>>

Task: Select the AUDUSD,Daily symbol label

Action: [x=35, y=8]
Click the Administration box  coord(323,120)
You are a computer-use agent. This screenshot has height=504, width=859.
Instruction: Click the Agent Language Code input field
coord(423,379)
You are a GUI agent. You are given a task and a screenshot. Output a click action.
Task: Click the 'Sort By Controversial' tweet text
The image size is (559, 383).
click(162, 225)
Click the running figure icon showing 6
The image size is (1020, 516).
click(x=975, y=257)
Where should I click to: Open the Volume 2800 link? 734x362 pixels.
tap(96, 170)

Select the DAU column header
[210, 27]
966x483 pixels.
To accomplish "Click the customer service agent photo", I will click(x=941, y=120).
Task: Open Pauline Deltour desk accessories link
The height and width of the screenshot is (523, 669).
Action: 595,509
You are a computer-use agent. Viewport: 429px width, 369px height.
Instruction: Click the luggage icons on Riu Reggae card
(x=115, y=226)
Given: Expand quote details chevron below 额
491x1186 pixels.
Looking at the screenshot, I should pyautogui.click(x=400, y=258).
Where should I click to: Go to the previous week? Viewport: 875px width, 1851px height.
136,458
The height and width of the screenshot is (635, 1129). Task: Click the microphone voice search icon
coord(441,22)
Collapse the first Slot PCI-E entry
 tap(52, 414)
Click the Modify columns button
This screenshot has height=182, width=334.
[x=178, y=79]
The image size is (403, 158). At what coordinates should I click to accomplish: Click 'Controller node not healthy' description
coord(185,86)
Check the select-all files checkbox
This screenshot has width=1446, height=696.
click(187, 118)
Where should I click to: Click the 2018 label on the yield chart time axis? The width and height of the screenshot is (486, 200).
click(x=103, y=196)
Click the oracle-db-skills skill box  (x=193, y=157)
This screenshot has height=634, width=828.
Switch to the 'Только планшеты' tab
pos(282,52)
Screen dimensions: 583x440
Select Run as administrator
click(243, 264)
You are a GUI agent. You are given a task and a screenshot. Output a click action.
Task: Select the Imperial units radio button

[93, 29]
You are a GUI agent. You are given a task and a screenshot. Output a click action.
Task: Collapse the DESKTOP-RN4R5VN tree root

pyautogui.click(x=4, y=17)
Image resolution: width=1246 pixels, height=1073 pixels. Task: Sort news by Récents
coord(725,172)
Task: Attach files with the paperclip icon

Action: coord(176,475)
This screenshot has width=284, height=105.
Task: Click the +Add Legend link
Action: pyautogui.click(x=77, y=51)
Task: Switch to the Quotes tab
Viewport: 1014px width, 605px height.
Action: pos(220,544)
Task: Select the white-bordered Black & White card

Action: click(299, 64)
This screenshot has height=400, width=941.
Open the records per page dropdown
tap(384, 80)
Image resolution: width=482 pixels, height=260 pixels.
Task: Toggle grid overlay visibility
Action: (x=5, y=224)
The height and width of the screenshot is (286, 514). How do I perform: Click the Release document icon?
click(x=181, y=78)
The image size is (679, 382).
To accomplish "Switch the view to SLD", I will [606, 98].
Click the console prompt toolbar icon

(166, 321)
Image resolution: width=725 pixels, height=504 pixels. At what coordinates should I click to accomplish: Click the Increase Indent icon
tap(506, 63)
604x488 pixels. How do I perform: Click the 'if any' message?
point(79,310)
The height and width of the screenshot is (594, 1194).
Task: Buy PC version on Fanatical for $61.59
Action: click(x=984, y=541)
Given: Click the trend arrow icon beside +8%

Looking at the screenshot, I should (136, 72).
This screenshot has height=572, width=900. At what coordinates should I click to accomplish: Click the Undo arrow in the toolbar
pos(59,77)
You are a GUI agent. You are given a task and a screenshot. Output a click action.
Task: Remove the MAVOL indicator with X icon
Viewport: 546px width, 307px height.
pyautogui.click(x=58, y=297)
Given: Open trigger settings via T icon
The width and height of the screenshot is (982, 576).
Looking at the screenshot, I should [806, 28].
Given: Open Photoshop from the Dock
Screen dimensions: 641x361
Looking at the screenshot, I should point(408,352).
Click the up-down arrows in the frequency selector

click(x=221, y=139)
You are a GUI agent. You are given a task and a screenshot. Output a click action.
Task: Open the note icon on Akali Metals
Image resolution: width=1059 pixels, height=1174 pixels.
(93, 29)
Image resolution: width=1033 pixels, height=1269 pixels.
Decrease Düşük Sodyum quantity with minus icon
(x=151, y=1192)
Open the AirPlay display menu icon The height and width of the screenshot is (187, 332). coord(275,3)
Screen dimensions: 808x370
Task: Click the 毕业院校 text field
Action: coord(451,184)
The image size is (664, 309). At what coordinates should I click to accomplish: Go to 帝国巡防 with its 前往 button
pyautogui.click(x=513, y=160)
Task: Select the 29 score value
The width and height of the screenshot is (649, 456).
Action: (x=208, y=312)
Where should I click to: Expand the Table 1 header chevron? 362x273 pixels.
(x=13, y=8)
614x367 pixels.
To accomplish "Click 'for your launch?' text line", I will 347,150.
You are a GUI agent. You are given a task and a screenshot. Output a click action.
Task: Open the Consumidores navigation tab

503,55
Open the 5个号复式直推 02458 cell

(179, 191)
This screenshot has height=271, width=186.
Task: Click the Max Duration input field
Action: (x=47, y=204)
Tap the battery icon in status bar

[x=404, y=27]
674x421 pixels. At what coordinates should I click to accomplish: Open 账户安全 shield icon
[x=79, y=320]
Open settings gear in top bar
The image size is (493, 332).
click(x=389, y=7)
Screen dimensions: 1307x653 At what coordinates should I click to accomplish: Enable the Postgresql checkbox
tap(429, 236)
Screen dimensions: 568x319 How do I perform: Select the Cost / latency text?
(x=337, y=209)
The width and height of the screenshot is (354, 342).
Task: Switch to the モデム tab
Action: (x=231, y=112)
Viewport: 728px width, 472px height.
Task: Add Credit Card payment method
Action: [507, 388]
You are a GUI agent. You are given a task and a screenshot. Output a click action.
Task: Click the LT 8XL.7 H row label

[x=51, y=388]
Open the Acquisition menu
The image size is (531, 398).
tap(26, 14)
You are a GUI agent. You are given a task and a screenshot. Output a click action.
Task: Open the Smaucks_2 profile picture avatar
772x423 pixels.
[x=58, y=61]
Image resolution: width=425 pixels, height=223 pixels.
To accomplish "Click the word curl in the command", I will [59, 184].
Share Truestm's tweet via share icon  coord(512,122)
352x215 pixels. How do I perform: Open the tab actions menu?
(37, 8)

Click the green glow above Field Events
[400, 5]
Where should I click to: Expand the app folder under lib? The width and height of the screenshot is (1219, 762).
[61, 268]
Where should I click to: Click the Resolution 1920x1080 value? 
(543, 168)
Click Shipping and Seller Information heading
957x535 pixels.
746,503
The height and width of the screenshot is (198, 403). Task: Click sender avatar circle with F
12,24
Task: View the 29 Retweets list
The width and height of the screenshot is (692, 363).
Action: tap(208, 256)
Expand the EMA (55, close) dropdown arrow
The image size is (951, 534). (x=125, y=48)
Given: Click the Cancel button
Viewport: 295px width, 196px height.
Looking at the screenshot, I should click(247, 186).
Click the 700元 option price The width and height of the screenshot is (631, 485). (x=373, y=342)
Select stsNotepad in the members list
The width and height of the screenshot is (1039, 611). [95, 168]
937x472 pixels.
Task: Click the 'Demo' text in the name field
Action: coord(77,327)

<<

Determine the number of lines in the data above that include the word "computer", then answer with that number alone.

2